**What is required**
Copy the listing that follows, line for line, without a single difference.

######

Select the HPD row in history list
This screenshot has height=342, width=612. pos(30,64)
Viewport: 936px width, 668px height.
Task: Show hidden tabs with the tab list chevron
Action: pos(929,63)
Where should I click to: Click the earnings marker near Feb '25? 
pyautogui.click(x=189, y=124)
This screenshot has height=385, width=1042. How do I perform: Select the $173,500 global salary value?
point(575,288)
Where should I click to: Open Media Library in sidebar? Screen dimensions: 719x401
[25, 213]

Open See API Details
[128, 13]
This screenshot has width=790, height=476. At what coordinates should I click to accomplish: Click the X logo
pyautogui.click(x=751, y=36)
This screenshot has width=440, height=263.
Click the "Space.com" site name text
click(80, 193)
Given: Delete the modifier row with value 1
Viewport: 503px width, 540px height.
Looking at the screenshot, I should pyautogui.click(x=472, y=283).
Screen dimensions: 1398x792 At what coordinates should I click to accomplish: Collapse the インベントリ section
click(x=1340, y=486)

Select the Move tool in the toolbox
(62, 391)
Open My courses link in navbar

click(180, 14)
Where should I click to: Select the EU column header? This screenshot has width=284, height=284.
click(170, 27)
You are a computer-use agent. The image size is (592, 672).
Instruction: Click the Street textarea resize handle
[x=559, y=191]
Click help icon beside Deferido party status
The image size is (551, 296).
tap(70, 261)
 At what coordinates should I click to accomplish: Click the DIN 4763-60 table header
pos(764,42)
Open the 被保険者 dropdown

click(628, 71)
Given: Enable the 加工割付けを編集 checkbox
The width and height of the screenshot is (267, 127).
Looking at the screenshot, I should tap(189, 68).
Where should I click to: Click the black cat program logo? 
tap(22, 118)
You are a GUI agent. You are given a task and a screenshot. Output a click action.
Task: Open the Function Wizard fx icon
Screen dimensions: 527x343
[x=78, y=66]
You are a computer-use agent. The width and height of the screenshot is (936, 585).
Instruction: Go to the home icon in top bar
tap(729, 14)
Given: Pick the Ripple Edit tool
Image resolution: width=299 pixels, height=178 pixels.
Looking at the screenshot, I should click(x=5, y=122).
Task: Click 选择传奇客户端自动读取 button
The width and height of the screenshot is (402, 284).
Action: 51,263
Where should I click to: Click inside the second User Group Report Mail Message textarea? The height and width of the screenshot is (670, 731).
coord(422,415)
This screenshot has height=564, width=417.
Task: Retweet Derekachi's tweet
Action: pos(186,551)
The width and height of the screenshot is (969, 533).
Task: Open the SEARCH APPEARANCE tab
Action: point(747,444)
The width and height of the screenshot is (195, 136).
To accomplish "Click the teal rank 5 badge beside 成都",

######

**Your solution**
Select the HPD row in history list
This screenshot has height=342, width=612. pos(30,64)
Viewport: 936px width, 668px height.
Task: Show hidden tabs with the tab list chevron
Action: pos(929,63)
Where should I click to: Click the earnings marker near Feb '25? 
pyautogui.click(x=189, y=124)
This screenshot has height=385, width=1042. How do I perform: Select the $173,500 global salary value?
point(575,288)
Where should I click to: Open Media Library in sidebar? Screen dimensions: 719x401
[25, 213]

Open See API Details
[128, 13]
This screenshot has width=790, height=476. At what coordinates should I click to accomplish: Click the X logo
pyautogui.click(x=751, y=36)
This screenshot has width=440, height=263.
Click the "Space.com" site name text
click(80, 193)
Given: Delete the modifier row with value 1
Viewport: 503px width, 540px height.
Looking at the screenshot, I should pyautogui.click(x=472, y=283).
Screen dimensions: 1398x792 At what coordinates should I click to accomplish: Collapse the インベントリ section
click(x=1340, y=486)

Select the Move tool in the toolbox
(62, 391)
Open My courses link in navbar

click(180, 14)
Where should I click to: Select the EU column header? This screenshot has width=284, height=284.
click(170, 27)
You are a computer-use agent. The image size is (592, 672).
Instruction: Click the Street textarea resize handle
[x=559, y=191]
Click help icon beside Deferido party status
The image size is (551, 296).
tap(70, 261)
 At what coordinates should I click to accomplish: Click the DIN 4763-60 table header
pos(764,42)
Open the 被保険者 dropdown

click(628, 71)
Given: Enable the 加工割付けを編集 checkbox
The width and height of the screenshot is (267, 127).
Looking at the screenshot, I should tap(189, 68).
Where should I click to: Click the black cat program logo? 
tap(22, 118)
You are a GUI agent. You are given a task and a screenshot. Output a click action.
Task: Open the Function Wizard fx icon
Screen dimensions: 527x343
[x=78, y=66]
You are a computer-use agent. The width and height of the screenshot is (936, 585).
Instruction: Go to the home icon in top bar
tap(729, 14)
Given: Pick the Ripple Edit tool
Image resolution: width=299 pixels, height=178 pixels.
Looking at the screenshot, I should click(x=5, y=122).
Task: Click 选择传奇客户端自动读取 button
The width and height of the screenshot is (402, 284).
Action: 51,263
Where should I click to: Click inside the second User Group Report Mail Message textarea? The height and width of the screenshot is (670, 731).
coord(422,415)
This screenshot has height=564, width=417.
Task: Retweet Derekachi's tweet
Action: pos(186,551)
The width and height of the screenshot is (969, 533).
Task: Open the SEARCH APPEARANCE tab
Action: point(747,444)
The width and height of the screenshot is (195, 136).
To accomplish "Click the teal rank 5 badge beside 成都",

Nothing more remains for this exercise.